Edited for clarification:
Ive seen it postulated that social injustices are caused by wealth or income disparities. So, if we address the latter, we'll address the former. That reflects a fundamental misunderstanding of the relationship between social and economic justice.
I'm sympathetic to what many dismiss as "far left" points of view, but this is one major issue that many leftists get wrong. In fact, you might even say people who make the above claim have it completely backwards. The fostering and exploitation of bigotry (along with race-based voter suppression and gerrymandering) is what enables Republicans to win political victories, which leads to right wing economic policies being enacted. Those policies hurt more than anyone those who are already most oppressed. Then, the wealth gap between white individuals and persons of color is justified using various stereotypes.
This has been the case since the founding of the US on the genocide of one people and the enslavement of another. Remember, race is a social construct. And "whiteness" (along with its supposed superiority) was an invention borne out of the desire to prevent a united front by all poor, oppressed people. Whites would be indentured servants with light at the end of the tunnel, while Negroes would be kept in bondage. Poor whites would be thrown a bone (and a whole lot of propaganda), enough to make them feel superior, enough to make them feel like they had more in common with their oppressors than their fellow oppressed.
Social Security (initially), the GI Bill, access to housing and other investment opportunities, the right to vote, access to higher education, access to employment with a decent wage, access to a fair trial and so much more was essentially denied to persons of color and women. Those injustices (even those that were seemingly resolved) continue to impact the present, including the wealth gap between white households and black and brown households, between men and women. Therefore, a rising tide has not historically lifted all boats. Ta-Nehisi Coates makes "The Case for Reparations."
This is why social justice victories (legalizing gay marriage) and breaking barriers (first Black POTUS, first woman POTUS, first transgender state legislator, etc.) constitute more than mere symbolism. They are cracks in the facade, and crucial steps toward addressing economic injustice.

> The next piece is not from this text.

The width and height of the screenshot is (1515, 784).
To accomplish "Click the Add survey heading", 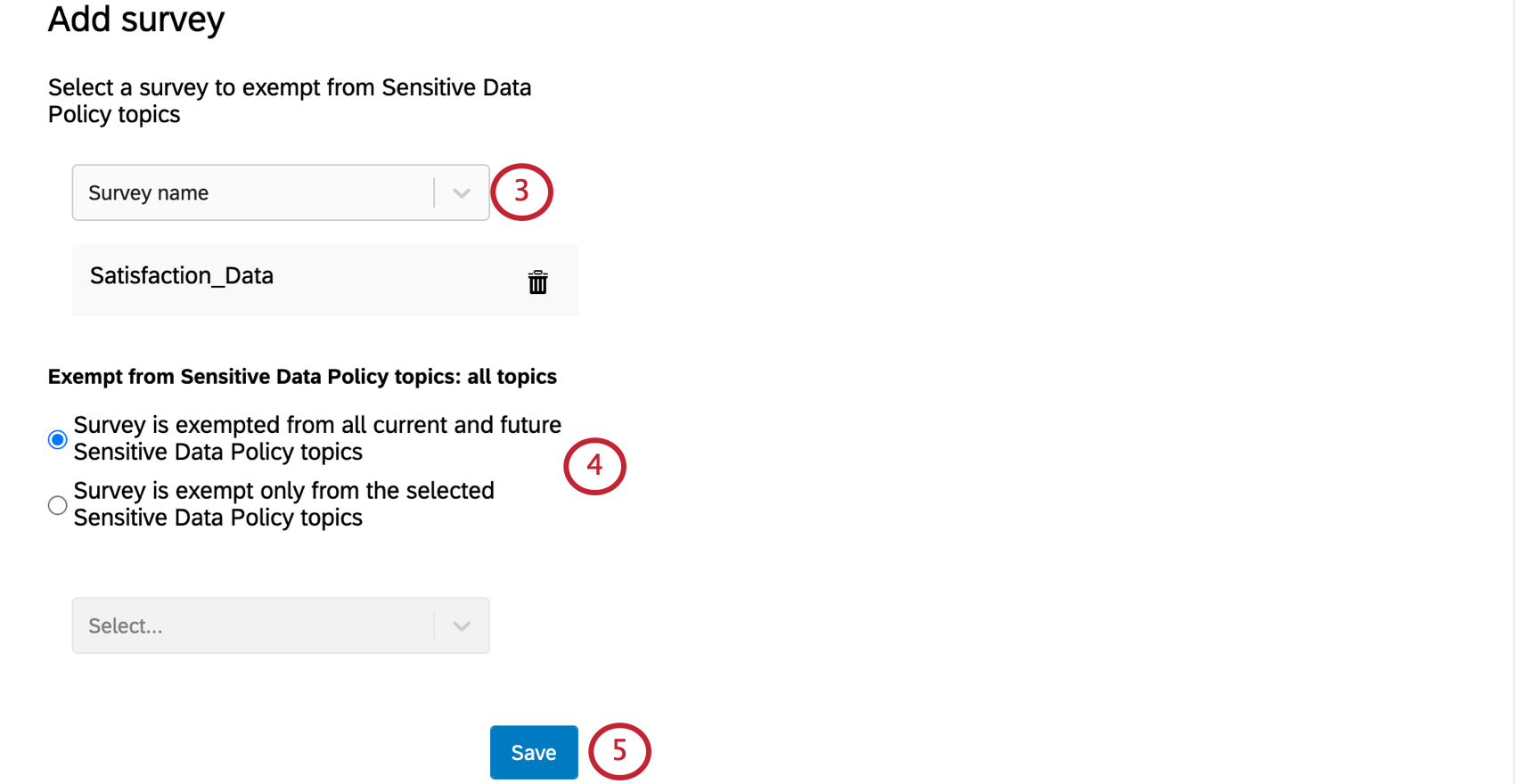I will 135,20.
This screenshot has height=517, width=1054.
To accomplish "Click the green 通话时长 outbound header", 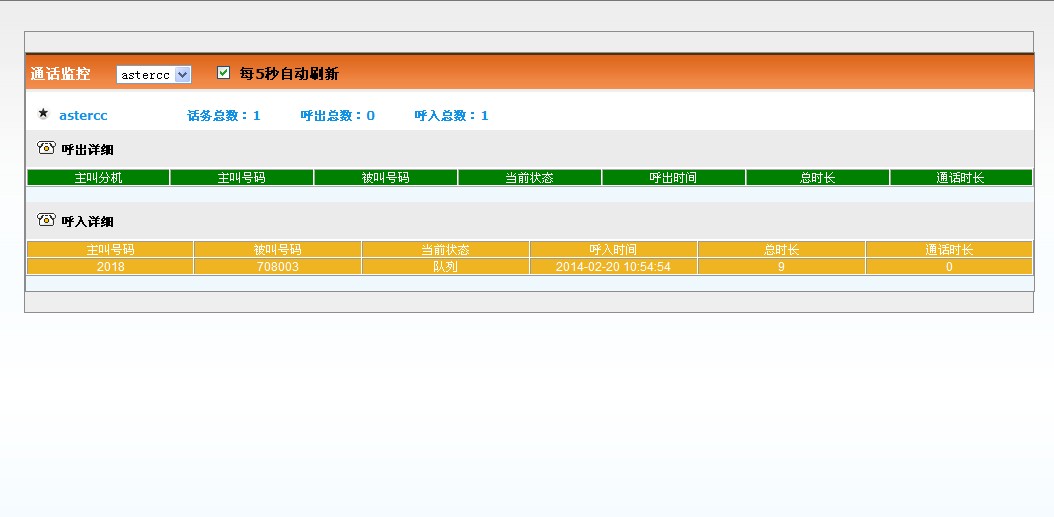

Much has been made of the *white* working class, or even white working class men. Democrats already do better than Republicans among the working class. In saying Democrats shouldn't go out of their way to appeal to *white* working class men, the point isn't to denigrate that subset of the population. The point is that the Democratic Party platform should already appeal to the working class. And, for the most part, it does, based on exit polls following every election.
Why speak specifically of *white* working class folks? We all know why. Either it's because there's this assumption that only white people work (horribly racist and obviously false), or it's because a certain portion of *white* working class folks are voting based on factors that have nothing to do with candidate positions on wage stagnation, workplace safety, health care, equal pay, paid family leave and all of the other issues that should matter to the working class. If that's the case, and I think we all know that it is, what does one suggest Democratic candidates do?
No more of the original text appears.